A finales de los años 80 Pueblo General Belgrano todavía quedaba lejos de Gualeguaychú. En aquel entonces, apenas si había algún alumbrado público, gran parte de sus barrios actuales eran montes de carquejas y espinillos, y cuando había lluvias prolongadas las calles se convertían en un lodazal. Destacaban algunos chalets de fin de semana con tejas y ladrillos a la vista, pero la mayoría de las casas de los pobladores permanentes, eran viviendas humildes y en muchos casos construidas por sus propias manos.

  Los niños que allí vivían se educaban en la escuela Tabaré , conocida por los locales como la ‘escuela de lata’, o en la que está en la curva de Fiorotto, la Escuela 20 de Junio. Además de acudir a esos centros educativos, la única actividad extra escolar que nucleaba a los chicos del pueblo era jugar al fútbol y la brindaba el Club Atlético Cerro Porteño. Se practicaba en la cancha que estaba en el predio que hoy ocupa la comisaría, el centro de salud y los bomberos voluntarios.

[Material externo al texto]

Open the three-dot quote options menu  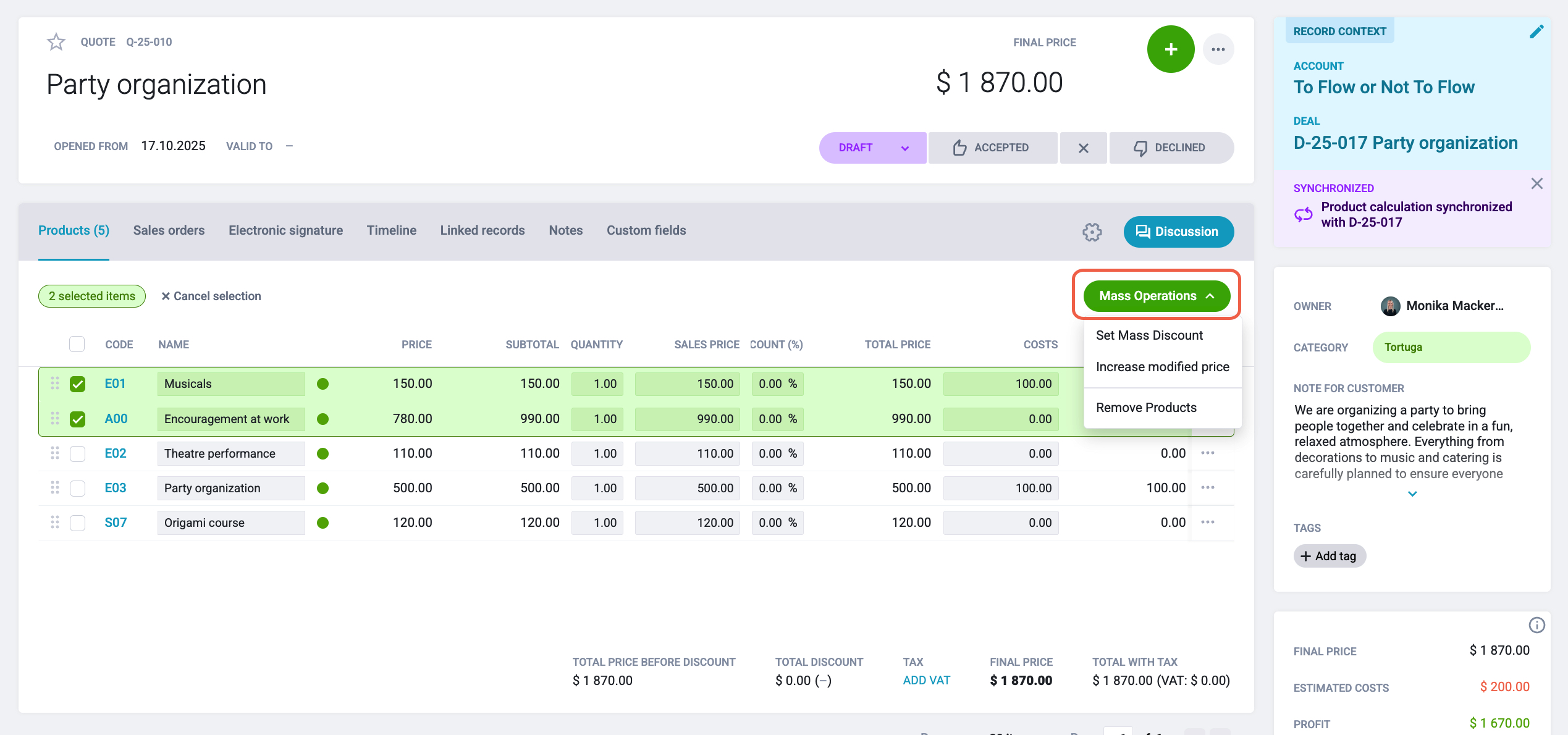(x=1218, y=49)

 A pesar de vivir en Gualeguaychú, yo pasaba los días en Pueblo Belgrano con mi padre que se había mudado a aquel desconocido lugar. No recuerdo cómo fue, pero sin saber que se trataba de un entrenamiento, una tarde terminé jugando un picado con los chicos del pueblo. Había un hombre que a duras penas ordenaba el juego con un silbato que apenas sonaba. Era alto y canoso, de manos y pies enormes, que vestía un viejo jean, calzaba alpargatas negras y se abrigaba con un pulovercito gastado.

 Los martes y jueves por la tarde, yo me sumaba a aquellos picados siempre ignorando que se trataba de un entrenamiento. Al cabo de unas semanas, un domingo, vi a todos los chicos con los que jugaba vestidos con una camiseta azulgrana listos para disputar un partido contra otro equipo. Me acerqué, pregunté  y me dijeron que eran un club que se llamaba Cerro Porteño.

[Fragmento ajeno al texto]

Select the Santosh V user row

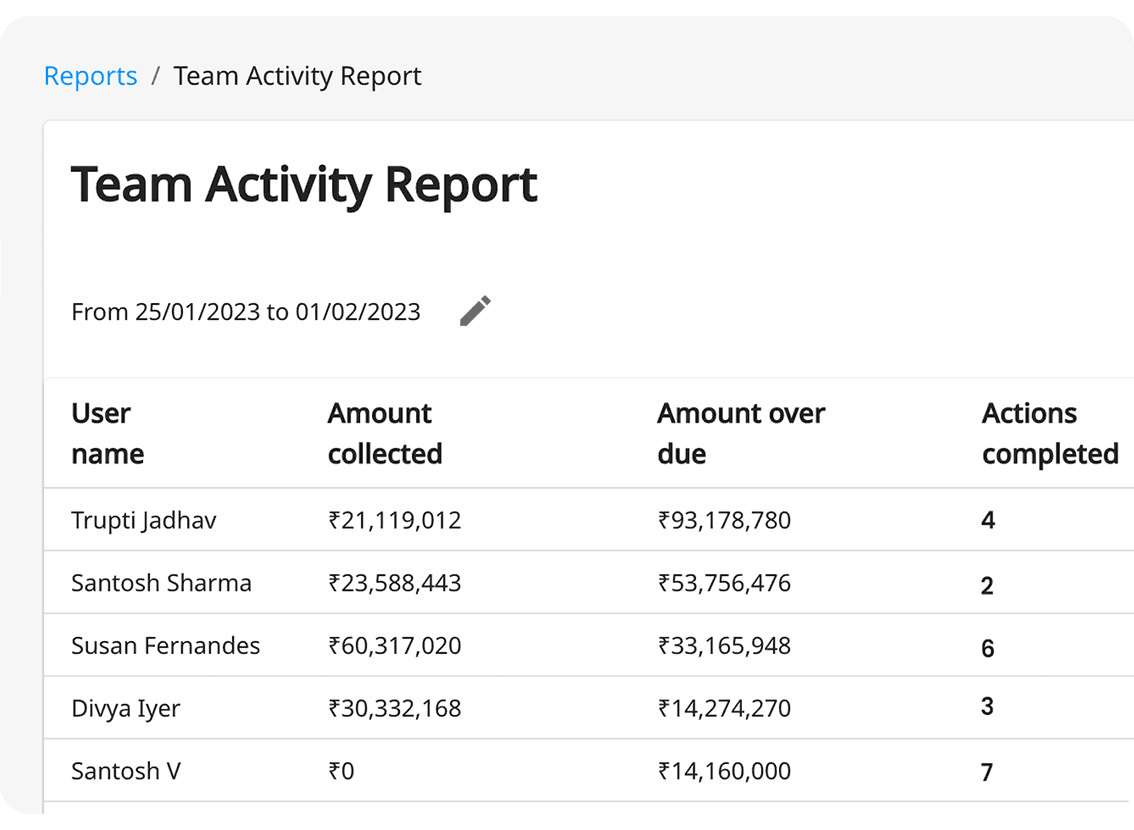[x=125, y=771]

 Desde aquel día, seguí yendo a jugar sabiendo que aquello era en un club de fútbol. El único hombre que siempre estaba tratando de enseñarnos algo era ese hombre alto de dimensiones extraordinarias, según era mi criterio. Ese señor era Vicente Tongo Procura.

 Procura llegaba desde Gualeguaychú en bicicleta con tres o cuatro chicos de evidente condición humilde. Traía una pelota, que era la única que teníamos para entrenar, de color marrón, brillante, dura y pesada. Un objeto contundente que producía grandes dudas a la hora de cabecearlo.

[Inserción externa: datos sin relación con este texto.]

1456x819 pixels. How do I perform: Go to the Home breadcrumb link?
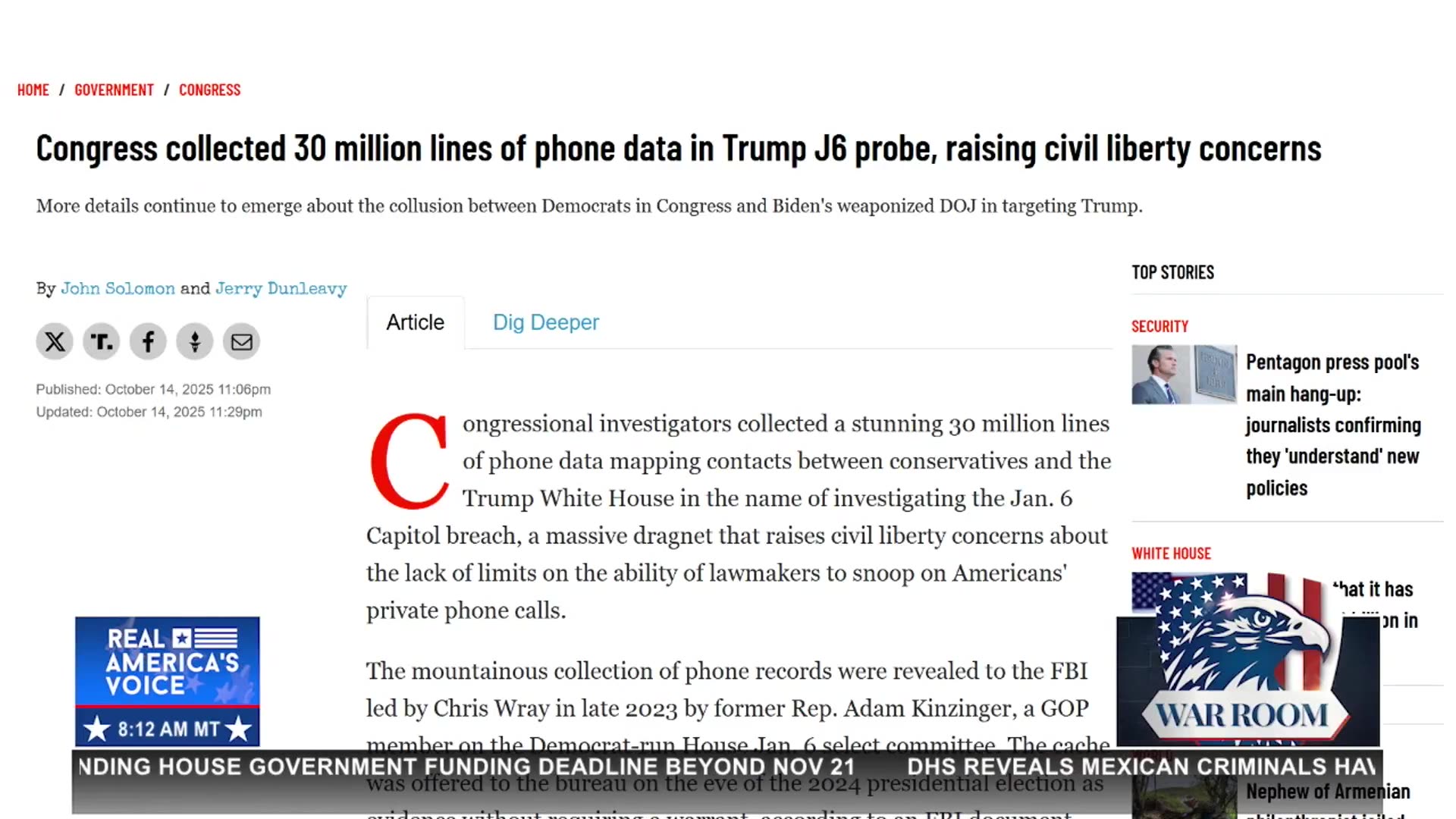click(33, 90)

 Las únicas veces que se dirigía a mí, era para decirme “Pare la pelota, levante la cabeza y toque rápido. Y además aprenda a correr”.

 Una vez, ya siendo yo jugador oficial de las infantiles de Cerro, con algunos compañeros de equipo, pasamos por su precaria casa. El suelo del salón era de ladrillos o de tierra . Había restos de paja desperdigados por todos los rincones. Ese día supe que vivía prácticamente en la pobreza y que se dedicaba a fabricar o a reparar sillas.

 Pasaron un par de años y, en plena fiebre por el Mundial de Italia, el más apasionante de todos, Tongo Procura, acompañado por su soledad, empezó a cavar pozos, enterrar postes y a alambrar la cancha  en la que entrenábamos. Su trabajo iba a permitirnos jugar partidos oficiales como locales. La hizo él solo, con la ocasional ayuda de alguno de nuestros padres.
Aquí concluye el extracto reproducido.